For 27 years Turrou repeatedly tried to get the "dismissal with prejudice" characterization removed from his FBI records, writing to Hoover directly and having friends and acquaintances plead on his behalf. In 1943 Turrou's sons wrote to Hoover (without their father's knowledge), before they left for North Africa. Hoover finally relented on May 28, 1965 and despite a contrary recommendation from his own staff, decided to correct the record to show Turrou resigned without prejudice. On June 1, 1965 Hoover sent a personal air-mail letter to Turrou at his Paris address with the news. On June 10, 1965 Turrou replied with an effusive expression of gratitude. Afterwards their exchanges were quite cordial. Turrou spoke out on Hoover's behalf at every opportunity, sending him copies of favorable articles he'd written. However, the FBI continued to advise Government officials to deal with Turrou "in a circumspect manner", noting the previous prejudicial aspect of his dismissal. The official FBI history still disparages Turrou for violating his oath of confidentiality, and additionally blames him for bungling the spy case by allowing 14 of the 18 defendants to escape. This second charge does not appear in Turrou's FBI file or in the trial records. Only two defendants actually escaped during the investigation, and Hoover reproached the U.S. Attorney's office for this. Turrou believed they had been coerced into fleeing by Nazi Gestapo agents operating in New York. The other 12 defendants were not present in America during the investigation and would not have returned after Hoover's February 27, 1938 public announcement.
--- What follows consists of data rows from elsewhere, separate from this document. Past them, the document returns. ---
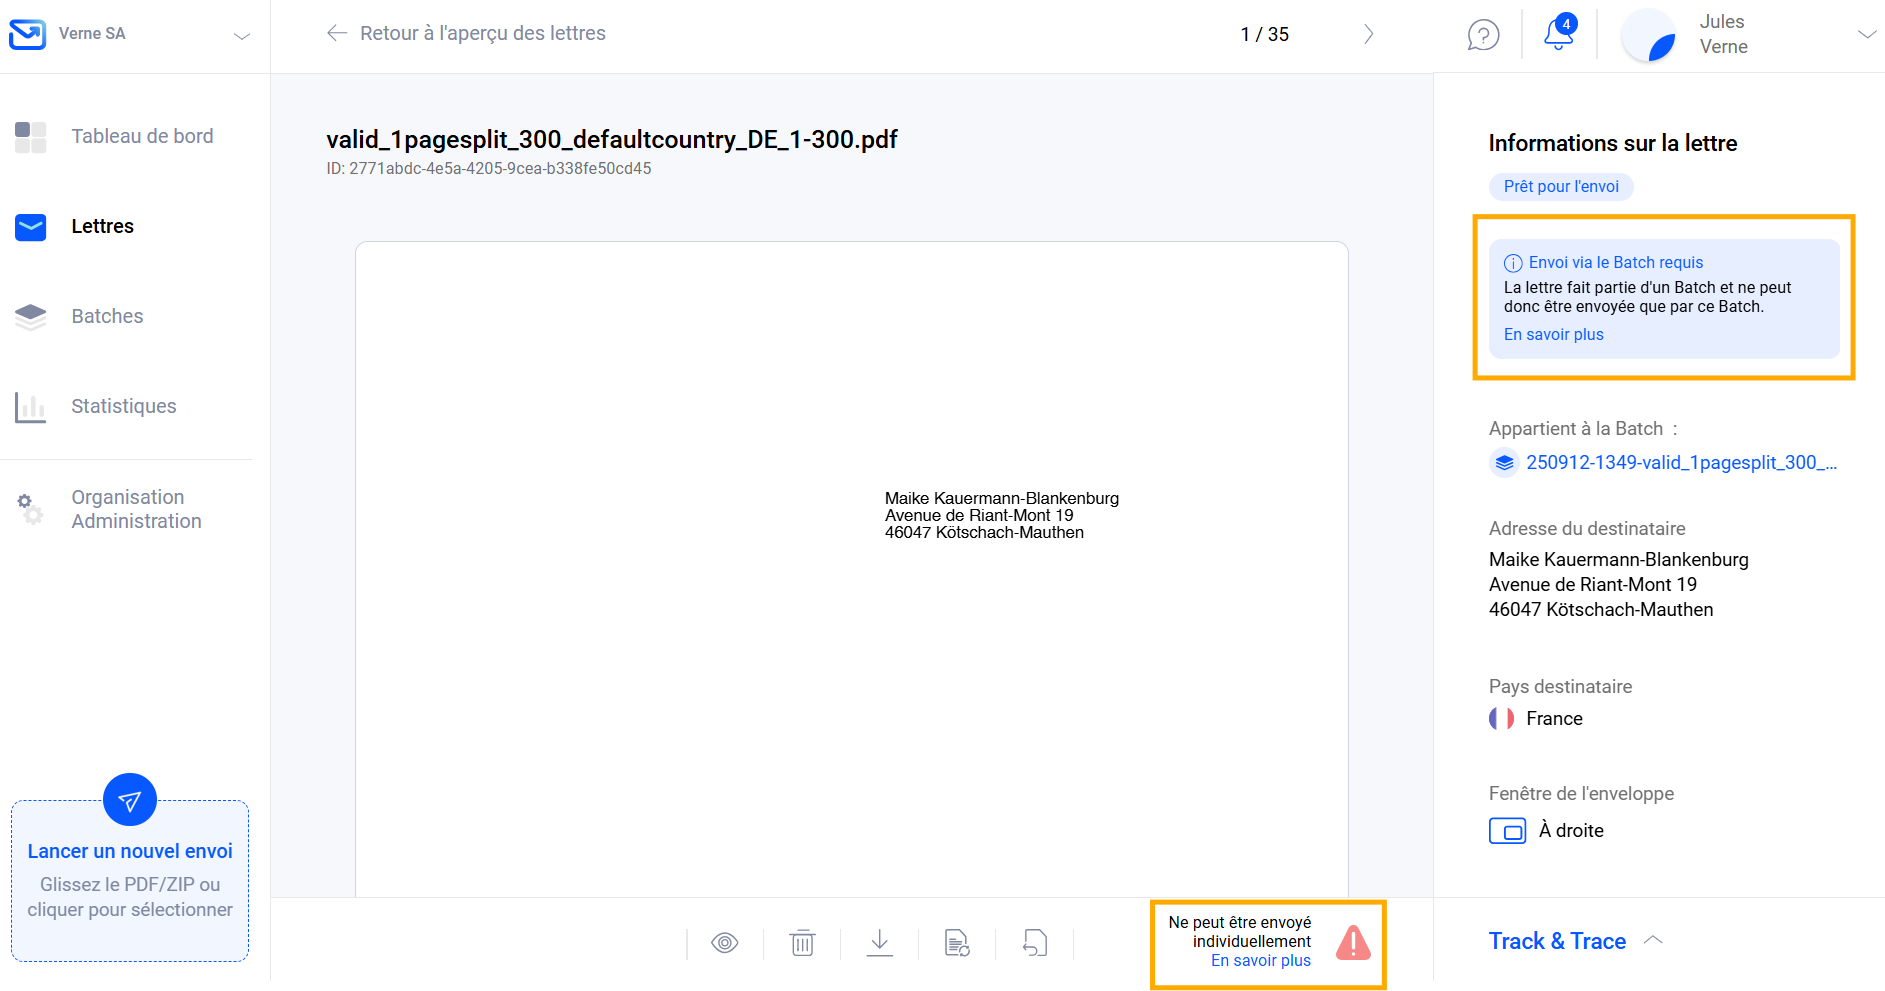Image resolution: width=1885 pixels, height=991 pixels.
Task: Return to letters overview
Action: [x=467, y=33]
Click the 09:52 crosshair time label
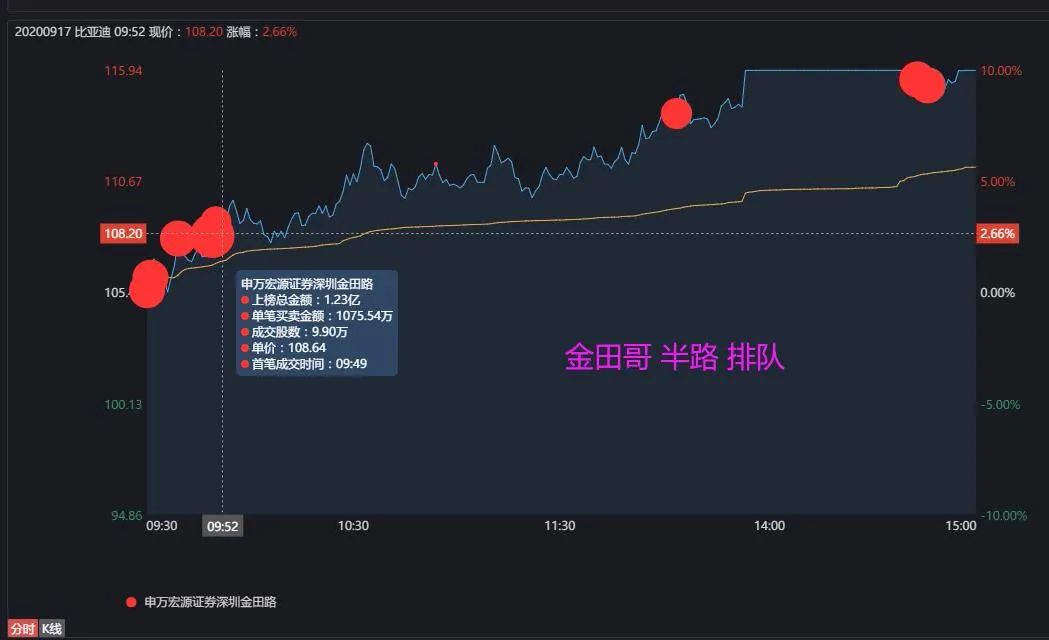Image resolution: width=1049 pixels, height=640 pixels. [x=222, y=526]
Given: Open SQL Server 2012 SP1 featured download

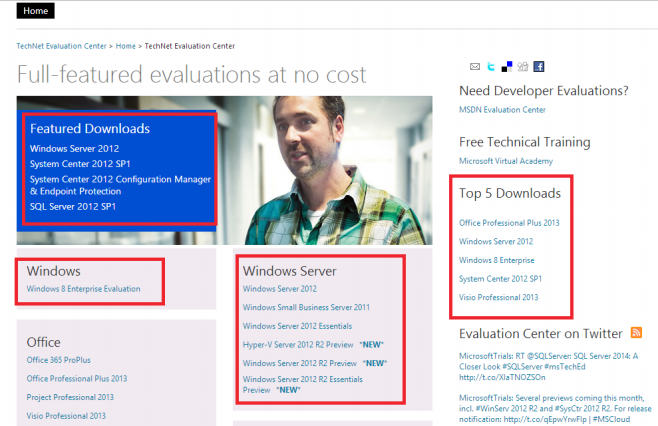Looking at the screenshot, I should [73, 206].
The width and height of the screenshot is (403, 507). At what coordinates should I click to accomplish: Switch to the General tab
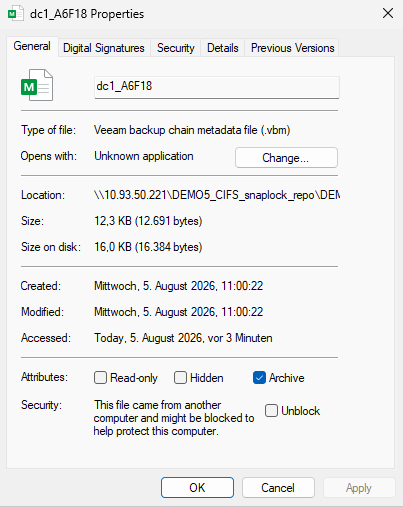tap(32, 46)
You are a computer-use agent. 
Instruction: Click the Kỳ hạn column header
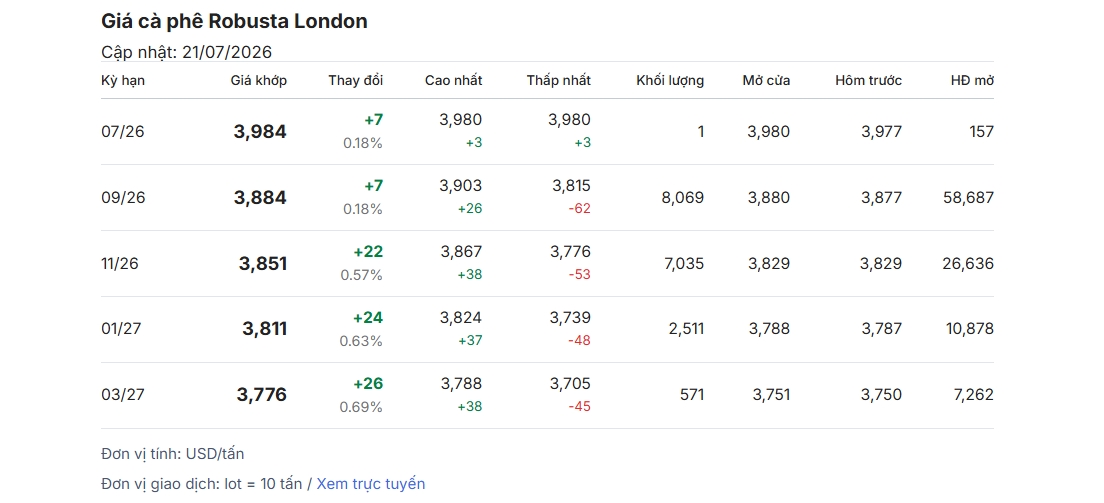[x=123, y=80]
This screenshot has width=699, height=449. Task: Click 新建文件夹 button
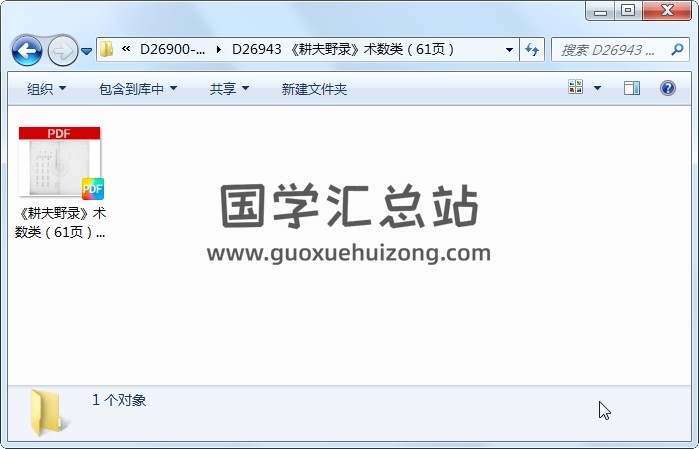[x=314, y=89]
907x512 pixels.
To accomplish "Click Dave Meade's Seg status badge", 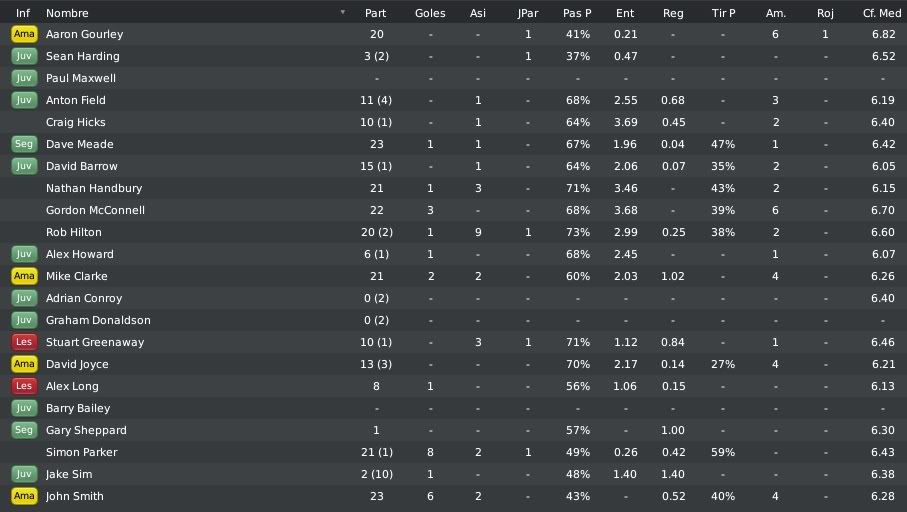I will [24, 144].
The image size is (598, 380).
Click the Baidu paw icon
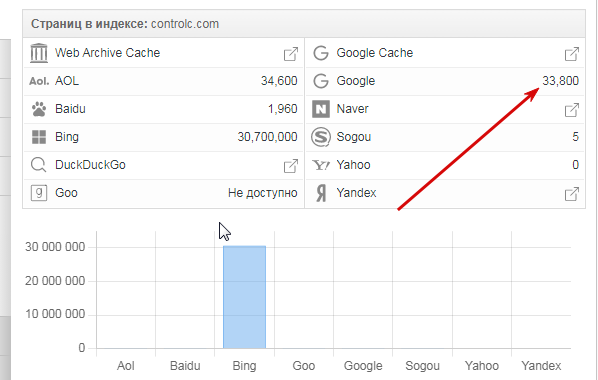point(39,109)
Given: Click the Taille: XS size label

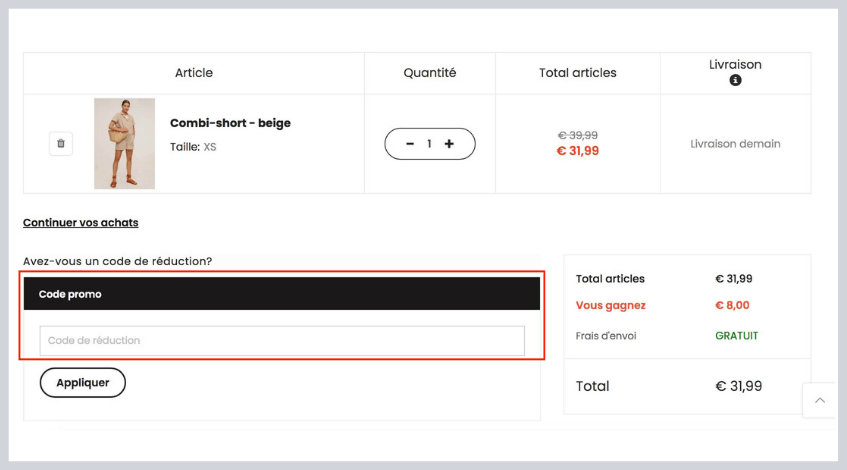Looking at the screenshot, I should (x=193, y=147).
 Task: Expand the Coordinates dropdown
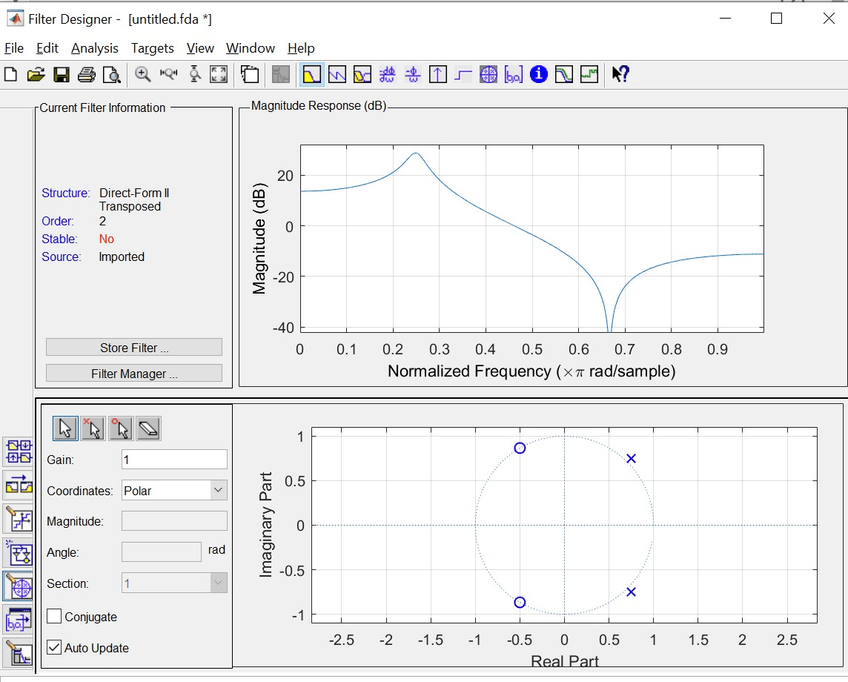coord(218,490)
In 1973 Turrou again offered his services, this time to the Central Intelligence Agency (CIA). He was personally acquainted with Lieutenant General Vernon A. Walters, Deputy Director from 1972 to 1976, and wrote directly to him. It is not known if anything came of this, but it is known that in 1976 Turrou served as translator in negotiations between Vietnamese officials and a private group of Americans in a fruitless attempt to ascertain the fate of USAF pilot Capt. Robert L. Tucci, who was shot down over Laos in 1969. Turrou may have been drawn to this mission hoping to repeat the results of his search for Victor. Major Tucci's remains were eventually identified and returned to his family in 2011. He is buried at Dallas-Fort Worth National Cemetery, Section 76 Site 1658T.
Turrou died on 10 December, 1986, at the age of 91. He is buried on the outskirts of Paris at the Neuilly-sur-Seine New Communal Cemetery, Rue de Vimy, Hauts-de-Seine, France.